→ Records for the exercise
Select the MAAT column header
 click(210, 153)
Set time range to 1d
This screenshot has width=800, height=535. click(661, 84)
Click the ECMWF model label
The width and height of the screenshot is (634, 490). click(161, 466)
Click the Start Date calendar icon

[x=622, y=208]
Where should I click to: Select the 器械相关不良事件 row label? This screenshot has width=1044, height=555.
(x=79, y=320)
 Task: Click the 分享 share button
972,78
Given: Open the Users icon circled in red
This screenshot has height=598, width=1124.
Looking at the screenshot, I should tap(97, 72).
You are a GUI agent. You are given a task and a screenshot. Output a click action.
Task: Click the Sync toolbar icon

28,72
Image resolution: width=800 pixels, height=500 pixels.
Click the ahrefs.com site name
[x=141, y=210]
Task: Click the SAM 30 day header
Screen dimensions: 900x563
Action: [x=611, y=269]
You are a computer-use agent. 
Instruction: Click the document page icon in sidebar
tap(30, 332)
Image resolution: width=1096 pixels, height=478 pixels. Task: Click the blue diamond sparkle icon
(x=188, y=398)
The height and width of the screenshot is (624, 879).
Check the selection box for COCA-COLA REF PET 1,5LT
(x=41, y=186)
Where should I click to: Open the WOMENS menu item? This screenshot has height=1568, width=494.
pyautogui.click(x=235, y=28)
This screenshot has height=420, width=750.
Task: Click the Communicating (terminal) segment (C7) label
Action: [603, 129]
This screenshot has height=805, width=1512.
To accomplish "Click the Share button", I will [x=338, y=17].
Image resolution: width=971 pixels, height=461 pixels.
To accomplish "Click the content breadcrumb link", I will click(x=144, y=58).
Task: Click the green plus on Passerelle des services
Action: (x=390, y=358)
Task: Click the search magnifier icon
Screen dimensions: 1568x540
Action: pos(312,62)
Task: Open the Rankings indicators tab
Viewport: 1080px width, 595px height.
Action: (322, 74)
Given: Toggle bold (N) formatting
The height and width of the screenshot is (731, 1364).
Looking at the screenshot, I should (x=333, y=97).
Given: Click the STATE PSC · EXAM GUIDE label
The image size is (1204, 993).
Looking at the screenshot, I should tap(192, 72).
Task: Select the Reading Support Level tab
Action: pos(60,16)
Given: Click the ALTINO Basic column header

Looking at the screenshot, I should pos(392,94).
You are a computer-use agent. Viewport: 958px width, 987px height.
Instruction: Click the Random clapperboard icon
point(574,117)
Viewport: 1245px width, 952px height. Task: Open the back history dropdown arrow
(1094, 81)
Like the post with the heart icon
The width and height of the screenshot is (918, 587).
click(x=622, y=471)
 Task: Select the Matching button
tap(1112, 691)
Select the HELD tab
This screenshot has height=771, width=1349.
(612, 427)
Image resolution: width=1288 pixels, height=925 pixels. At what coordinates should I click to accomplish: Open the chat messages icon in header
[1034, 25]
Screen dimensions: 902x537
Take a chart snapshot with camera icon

→ Directions for this task
How many lines in the entries contain the string "computer"? Answer with the number only.

→ Answer section
2